The combination of health costs and periods of unemployment due to health issues left the family stretched financially. As long-time members of HSLDA, Walt and Katie applied for and received several Curriculum Grants to help alleviate their financial stress.

Walt credited the grant with allowing them to continue to homeschool, and said it has been “a great help,” especially when he couldn’t work. “Grants from HSLDA have been a backbone to our homeschool for several years,” he said. “Being a disabled veteran dad and a mom with compromised health, homeschooling would have been an overwhelming challenge without your support.”
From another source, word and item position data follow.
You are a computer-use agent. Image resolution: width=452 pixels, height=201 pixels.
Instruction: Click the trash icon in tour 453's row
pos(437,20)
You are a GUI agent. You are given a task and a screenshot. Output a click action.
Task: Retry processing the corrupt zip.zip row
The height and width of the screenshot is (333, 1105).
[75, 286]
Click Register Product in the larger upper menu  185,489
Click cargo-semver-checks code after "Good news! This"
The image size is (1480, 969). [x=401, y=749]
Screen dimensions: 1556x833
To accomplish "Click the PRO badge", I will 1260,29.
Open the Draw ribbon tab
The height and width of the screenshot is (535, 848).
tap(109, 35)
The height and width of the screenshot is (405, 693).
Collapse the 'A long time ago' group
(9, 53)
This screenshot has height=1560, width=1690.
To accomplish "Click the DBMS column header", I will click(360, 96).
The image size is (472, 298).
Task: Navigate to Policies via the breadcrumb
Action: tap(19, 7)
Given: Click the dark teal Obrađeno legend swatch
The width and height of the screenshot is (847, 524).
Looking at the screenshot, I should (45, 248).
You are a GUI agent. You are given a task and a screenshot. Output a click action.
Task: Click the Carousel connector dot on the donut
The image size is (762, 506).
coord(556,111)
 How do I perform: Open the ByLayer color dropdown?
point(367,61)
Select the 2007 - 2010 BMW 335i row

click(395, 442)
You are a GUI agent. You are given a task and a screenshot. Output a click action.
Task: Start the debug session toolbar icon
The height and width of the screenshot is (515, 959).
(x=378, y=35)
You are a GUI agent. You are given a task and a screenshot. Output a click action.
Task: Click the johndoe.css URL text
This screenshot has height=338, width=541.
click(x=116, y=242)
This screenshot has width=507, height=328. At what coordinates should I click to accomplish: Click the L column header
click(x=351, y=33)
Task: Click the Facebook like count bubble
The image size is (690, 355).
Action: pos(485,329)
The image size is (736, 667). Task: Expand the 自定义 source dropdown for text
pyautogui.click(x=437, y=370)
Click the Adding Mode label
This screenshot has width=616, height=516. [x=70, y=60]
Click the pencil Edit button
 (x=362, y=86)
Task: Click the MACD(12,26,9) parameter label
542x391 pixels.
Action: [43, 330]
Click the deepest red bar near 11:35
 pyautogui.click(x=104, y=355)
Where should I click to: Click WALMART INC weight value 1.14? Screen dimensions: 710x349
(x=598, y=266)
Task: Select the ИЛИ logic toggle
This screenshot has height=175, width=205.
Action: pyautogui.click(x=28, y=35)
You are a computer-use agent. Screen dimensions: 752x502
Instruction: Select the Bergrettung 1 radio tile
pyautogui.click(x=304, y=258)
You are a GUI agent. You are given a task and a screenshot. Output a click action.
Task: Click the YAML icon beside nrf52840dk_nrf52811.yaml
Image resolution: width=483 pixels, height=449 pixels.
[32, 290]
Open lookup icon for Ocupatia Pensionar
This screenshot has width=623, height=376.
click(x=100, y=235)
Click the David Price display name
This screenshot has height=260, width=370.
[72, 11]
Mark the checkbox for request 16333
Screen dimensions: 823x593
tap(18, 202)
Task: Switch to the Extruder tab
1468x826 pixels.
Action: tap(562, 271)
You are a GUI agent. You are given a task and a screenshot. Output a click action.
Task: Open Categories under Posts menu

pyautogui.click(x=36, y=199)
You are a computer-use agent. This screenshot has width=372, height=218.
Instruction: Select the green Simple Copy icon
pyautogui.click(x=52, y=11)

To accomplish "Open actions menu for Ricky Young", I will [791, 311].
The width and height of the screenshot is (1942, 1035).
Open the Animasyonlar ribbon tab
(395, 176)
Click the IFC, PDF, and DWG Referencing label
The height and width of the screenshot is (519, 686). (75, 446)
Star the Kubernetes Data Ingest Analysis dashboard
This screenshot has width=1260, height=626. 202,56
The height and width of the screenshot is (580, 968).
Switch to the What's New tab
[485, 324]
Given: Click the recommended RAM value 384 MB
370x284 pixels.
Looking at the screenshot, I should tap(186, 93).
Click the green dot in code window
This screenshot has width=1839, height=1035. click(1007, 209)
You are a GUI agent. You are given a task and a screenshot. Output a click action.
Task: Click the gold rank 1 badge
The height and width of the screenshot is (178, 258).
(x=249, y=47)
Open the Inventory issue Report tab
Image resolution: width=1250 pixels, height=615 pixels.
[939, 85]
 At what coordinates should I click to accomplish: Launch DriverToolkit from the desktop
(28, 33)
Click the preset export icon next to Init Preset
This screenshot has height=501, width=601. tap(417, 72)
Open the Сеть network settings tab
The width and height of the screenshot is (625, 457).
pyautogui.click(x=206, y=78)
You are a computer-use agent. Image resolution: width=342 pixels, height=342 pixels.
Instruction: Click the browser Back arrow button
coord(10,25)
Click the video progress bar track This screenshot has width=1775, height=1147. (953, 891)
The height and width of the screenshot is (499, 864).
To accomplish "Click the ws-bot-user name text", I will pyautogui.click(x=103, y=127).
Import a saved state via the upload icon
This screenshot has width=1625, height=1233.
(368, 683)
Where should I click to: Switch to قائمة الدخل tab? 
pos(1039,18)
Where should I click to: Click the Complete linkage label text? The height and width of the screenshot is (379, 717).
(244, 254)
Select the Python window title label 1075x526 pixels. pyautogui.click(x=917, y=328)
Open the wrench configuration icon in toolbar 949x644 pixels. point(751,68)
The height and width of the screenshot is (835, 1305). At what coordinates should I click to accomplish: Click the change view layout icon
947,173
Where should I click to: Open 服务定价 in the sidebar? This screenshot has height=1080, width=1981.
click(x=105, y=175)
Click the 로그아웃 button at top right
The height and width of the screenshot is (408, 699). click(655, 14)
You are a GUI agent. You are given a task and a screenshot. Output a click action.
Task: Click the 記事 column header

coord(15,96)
“It’s just blessed our family immensely,” he added.

The Cheshires are still homeschooling their youngest three children, and two of their adult sons have chosen to follow their father’s footsteps and join the military—truly making the career a family affair.

Katie knows without a doubt homeschooling is the right choice for her family. “It's just those hours and hours of homeschooling that add up to the fellowship that you have together,” she said. And her kids think so too. “They all plan to homeschool their children,” Katie said. “It does my heart good to hear this!”